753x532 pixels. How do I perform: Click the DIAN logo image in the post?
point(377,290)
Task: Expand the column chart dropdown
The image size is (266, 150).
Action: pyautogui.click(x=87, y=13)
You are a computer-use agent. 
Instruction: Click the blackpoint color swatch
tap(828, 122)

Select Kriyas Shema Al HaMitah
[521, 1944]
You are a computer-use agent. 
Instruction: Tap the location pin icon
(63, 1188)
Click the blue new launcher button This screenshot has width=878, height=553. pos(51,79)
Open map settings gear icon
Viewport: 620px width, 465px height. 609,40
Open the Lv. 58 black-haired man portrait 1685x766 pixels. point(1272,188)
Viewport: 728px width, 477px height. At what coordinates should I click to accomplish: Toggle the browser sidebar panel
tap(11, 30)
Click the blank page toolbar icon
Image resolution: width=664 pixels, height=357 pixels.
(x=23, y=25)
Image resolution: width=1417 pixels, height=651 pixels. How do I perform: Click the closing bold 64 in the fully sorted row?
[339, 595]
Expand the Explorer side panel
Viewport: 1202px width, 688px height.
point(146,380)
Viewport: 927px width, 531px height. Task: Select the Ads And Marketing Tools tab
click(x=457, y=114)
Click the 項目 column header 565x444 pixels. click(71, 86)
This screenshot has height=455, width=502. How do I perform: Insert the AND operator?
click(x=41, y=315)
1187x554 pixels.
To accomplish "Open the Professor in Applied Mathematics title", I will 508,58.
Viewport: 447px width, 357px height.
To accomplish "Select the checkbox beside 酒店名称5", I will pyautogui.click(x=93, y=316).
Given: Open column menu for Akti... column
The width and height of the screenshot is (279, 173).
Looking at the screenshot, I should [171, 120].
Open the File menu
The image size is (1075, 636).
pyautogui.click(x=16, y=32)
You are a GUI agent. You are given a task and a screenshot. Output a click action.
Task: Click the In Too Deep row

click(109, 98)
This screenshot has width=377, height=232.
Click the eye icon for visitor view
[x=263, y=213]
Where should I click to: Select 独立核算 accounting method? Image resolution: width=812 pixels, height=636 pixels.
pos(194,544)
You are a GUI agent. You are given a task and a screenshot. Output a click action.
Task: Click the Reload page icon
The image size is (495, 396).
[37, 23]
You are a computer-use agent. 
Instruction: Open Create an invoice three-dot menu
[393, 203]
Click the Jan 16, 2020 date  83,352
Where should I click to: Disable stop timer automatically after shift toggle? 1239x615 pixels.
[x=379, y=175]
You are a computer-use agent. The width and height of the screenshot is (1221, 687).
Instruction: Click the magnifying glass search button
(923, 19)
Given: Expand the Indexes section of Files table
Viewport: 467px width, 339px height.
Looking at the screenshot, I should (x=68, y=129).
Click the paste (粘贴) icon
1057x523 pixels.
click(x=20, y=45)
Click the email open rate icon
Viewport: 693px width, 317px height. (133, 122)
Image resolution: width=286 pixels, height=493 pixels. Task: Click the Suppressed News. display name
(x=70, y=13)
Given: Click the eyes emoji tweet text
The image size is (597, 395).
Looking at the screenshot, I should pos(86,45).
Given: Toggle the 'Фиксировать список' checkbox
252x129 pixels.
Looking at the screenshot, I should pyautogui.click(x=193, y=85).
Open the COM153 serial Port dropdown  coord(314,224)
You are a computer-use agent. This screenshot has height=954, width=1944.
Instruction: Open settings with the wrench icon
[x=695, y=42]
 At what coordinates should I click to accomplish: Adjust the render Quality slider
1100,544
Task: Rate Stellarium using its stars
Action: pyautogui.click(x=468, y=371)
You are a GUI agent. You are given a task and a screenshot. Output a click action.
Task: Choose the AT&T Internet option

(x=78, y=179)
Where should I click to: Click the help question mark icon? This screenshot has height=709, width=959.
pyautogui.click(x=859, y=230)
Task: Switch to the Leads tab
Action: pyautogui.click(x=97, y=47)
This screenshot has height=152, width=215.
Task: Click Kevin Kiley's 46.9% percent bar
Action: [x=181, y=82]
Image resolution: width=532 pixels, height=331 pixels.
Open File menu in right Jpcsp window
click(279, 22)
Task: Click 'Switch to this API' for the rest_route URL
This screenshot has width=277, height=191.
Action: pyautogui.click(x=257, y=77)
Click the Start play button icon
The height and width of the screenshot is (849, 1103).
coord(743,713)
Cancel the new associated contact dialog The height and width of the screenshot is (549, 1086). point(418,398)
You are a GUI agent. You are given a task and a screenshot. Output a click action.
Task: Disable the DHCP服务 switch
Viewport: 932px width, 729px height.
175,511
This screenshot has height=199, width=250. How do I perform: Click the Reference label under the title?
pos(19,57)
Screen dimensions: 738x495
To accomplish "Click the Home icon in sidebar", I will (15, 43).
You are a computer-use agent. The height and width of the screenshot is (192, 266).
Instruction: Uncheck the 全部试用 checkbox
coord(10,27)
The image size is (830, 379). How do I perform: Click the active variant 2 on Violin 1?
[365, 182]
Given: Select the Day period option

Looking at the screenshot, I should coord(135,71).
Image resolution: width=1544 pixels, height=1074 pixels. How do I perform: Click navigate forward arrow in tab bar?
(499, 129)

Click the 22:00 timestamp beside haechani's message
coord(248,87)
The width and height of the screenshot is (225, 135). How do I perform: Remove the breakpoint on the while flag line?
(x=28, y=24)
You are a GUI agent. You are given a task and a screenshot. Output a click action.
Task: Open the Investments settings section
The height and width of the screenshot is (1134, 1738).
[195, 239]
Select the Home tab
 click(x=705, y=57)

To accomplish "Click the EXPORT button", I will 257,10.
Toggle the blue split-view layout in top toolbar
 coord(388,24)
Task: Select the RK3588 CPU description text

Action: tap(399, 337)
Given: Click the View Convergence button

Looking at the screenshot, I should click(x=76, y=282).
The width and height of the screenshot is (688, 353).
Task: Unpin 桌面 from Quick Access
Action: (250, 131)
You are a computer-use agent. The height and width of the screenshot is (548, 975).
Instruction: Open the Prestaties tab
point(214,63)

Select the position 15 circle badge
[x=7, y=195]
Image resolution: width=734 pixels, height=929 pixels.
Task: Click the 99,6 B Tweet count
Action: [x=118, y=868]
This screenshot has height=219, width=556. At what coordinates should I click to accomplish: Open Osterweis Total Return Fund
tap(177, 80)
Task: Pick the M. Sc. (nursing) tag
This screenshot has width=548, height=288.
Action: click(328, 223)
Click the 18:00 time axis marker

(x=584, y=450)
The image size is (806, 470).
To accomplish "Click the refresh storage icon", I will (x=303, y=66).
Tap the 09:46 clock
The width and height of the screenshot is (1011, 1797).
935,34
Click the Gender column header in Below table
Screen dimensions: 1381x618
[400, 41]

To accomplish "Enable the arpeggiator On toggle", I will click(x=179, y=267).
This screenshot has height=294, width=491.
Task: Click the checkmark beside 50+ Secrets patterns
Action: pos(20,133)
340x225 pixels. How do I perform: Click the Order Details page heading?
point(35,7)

What needs to be done:
Rewrite all of the records above, replacing "accomplish" with "complete" wherever it appears and leaving everything else unchanged.

Result for this exercise:
753x532 pixels. How do I perform: Click the DIAN logo image in the post?
point(377,290)
Task: Expand the column chart dropdown
The image size is (266, 150).
Action: pyautogui.click(x=87, y=13)
You are a computer-use agent. 
Instruction: Click the blackpoint color swatch
tap(828, 122)

Select Kriyas Shema Al HaMitah
[521, 1944]
You are a computer-use agent. 
Instruction: Tap the location pin icon
(63, 1188)
Click the blue new launcher button This screenshot has width=878, height=553. pos(51,79)
Open map settings gear icon
Viewport: 620px width, 465px height. 609,40
Open the Lv. 58 black-haired man portrait 1685x766 pixels. point(1272,188)
Viewport: 728px width, 477px height. At what coordinates should I click to complete: Toggle the browser sidebar panel
tap(11, 30)
Click the blank page toolbar icon
Image resolution: width=664 pixels, height=357 pixels.
(x=23, y=25)
Image resolution: width=1417 pixels, height=651 pixels. How do I perform: Click the closing bold 64 in the fully sorted row?
[339, 595]
Expand the Explorer side panel
Viewport: 1202px width, 688px height.
point(146,380)
Viewport: 927px width, 531px height. Task: Select the Ads And Marketing Tools tab
click(x=457, y=114)
Click the 項目 column header 565x444 pixels. click(71, 86)
This screenshot has height=455, width=502. How do I perform: Insert the AND operator?
click(x=41, y=315)
1187x554 pixels.
To complete "Open the Professor in Applied Mathematics title", I will 508,58.
Viewport: 447px width, 357px height.
To complete "Select the checkbox beside 酒店名称5", I will pyautogui.click(x=93, y=316).
Given: Open column menu for Akti... column
The width and height of the screenshot is (279, 173).
Looking at the screenshot, I should [171, 120].
Open the File menu
The image size is (1075, 636).
pyautogui.click(x=16, y=32)
You are a GUI agent. You are given a task and a screenshot. Output a click action.
Task: Click the In Too Deep row

click(109, 98)
This screenshot has width=377, height=232.
Click the eye icon for visitor view
[x=263, y=213]
Where should I click to: Select 独立核算 accounting method? Image resolution: width=812 pixels, height=636 pixels.
pos(194,544)
You are a GUI agent. You are given a task and a screenshot. Output a click action.
Task: Click the Reload page icon
The image size is (495, 396).
[37, 23]
You are a computer-use agent. 
Instruction: Open Create an invoice three-dot menu
[393, 203]
Click the Jan 16, 2020 date  83,352
Where should I click to: Disable stop timer automatically after shift toggle? 1239x615 pixels.
[x=379, y=175]
You are a computer-use agent. The width and height of the screenshot is (1221, 687).
Instruction: Click the magnifying glass search button
(923, 19)
Given: Expand the Indexes section of Files table
Viewport: 467px width, 339px height.
Looking at the screenshot, I should (x=68, y=129).
Click the paste (粘贴) icon
1057x523 pixels.
click(x=20, y=45)
Click the email open rate icon
Viewport: 693px width, 317px height. (133, 122)
Image resolution: width=286 pixels, height=493 pixels. Task: Click the Suppressed News. display name
(x=70, y=13)
Given: Click the eyes emoji tweet text
The image size is (597, 395).
Looking at the screenshot, I should pos(86,45).
Given: Toggle the 'Фиксировать список' checkbox
252x129 pixels.
Looking at the screenshot, I should pyautogui.click(x=193, y=85).
Open the COM153 serial Port dropdown  coord(314,224)
You are a computer-use agent. This screenshot has height=954, width=1944.
Instruction: Open settings with the wrench icon
[x=695, y=42]
 At what coordinates should I click to complete: Adjust the render Quality slider
1100,544
Task: Rate Stellarium using its stars
Action: pyautogui.click(x=468, y=371)
You are a GUI agent. You are given a task and a screenshot. Output a click action.
Task: Choose the AT&T Internet option

(x=78, y=179)
Where should I click to: Click the help question mark icon? This screenshot has height=709, width=959.
pyautogui.click(x=859, y=230)
Task: Switch to the Leads tab
Action: pyautogui.click(x=97, y=47)
This screenshot has height=152, width=215.
Task: Click Kevin Kiley's 46.9% percent bar
Action: [x=181, y=82]
Image resolution: width=532 pixels, height=331 pixels.
Open File menu in right Jpcsp window
click(279, 22)
Task: Click 'Switch to this API' for the rest_route URL
This screenshot has width=277, height=191.
Action: pyautogui.click(x=257, y=77)
Click the Start play button icon
The height and width of the screenshot is (849, 1103).
coord(743,713)
Cancel the new associated contact dialog The height and width of the screenshot is (549, 1086). point(418,398)
You are a GUI agent. You are given a task and a screenshot. Output a click action.
Task: Disable the DHCP服务 switch
Viewport: 932px width, 729px height.
175,511
This screenshot has height=199, width=250. How do I perform: Click the Reference label under the title?
pos(19,57)
Screen dimensions: 738x495
To complete "Click the Home icon in sidebar", I will (15, 43).
You are a computer-use agent. The height and width of the screenshot is (192, 266).
Instruction: Uncheck the 全部试用 checkbox
coord(10,27)
The image size is (830, 379). How do I perform: Click the active variant 2 on Violin 1?
[365, 182]
Given: Select the Day period option

Looking at the screenshot, I should coord(135,71).
Image resolution: width=1544 pixels, height=1074 pixels. How do I perform: Click navigate forward arrow in tab bar?
(499, 129)

Click the 22:00 timestamp beside haechani's message
coord(248,87)
The width and height of the screenshot is (225, 135). How do I perform: Remove the breakpoint on the while flag line?
(x=28, y=24)
You are a GUI agent. You are given a task and a screenshot. Output a click action.
Task: Open the Investments settings section
The height and width of the screenshot is (1134, 1738).
[195, 239]
Select the Home tab
 click(x=705, y=57)

To complete "Click the EXPORT button", I will 257,10.
Toggle the blue split-view layout in top toolbar
 coord(388,24)
Task: Select the RK3588 CPU description text

Action: tap(399, 337)
Given: Click the View Convergence button

Looking at the screenshot, I should click(x=76, y=282).
The width and height of the screenshot is (688, 353).
Task: Unpin 桌面 from Quick Access
Action: (250, 131)
You are a computer-use agent. The height and width of the screenshot is (548, 975).
Instruction: Open the Prestaties tab
point(214,63)

Select the position 15 circle badge
[x=7, y=195]
Image resolution: width=734 pixels, height=929 pixels.
Task: Click the 99,6 B Tweet count
Action: [x=118, y=868]
This screenshot has height=219, width=556. At what coordinates should I click to complete: Open Osterweis Total Return Fund
tap(177, 80)
Task: Pick the M. Sc. (nursing) tag
This screenshot has width=548, height=288.
Action: click(328, 223)
Click the 18:00 time axis marker

(x=584, y=450)
The image size is (806, 470).
To complete "Click the refresh storage icon", I will (x=303, y=66).
Tap the 09:46 clock
The width and height of the screenshot is (1011, 1797).
935,34
Click the Gender column header in Below table
Screen dimensions: 1381x618
[400, 41]

To complete "Enable the arpeggiator On toggle", I will click(x=179, y=267).
This screenshot has height=294, width=491.
Task: Click the checkmark beside 50+ Secrets patterns
Action: pos(20,133)
340x225 pixels. How do I perform: Click the Order Details page heading?
point(35,7)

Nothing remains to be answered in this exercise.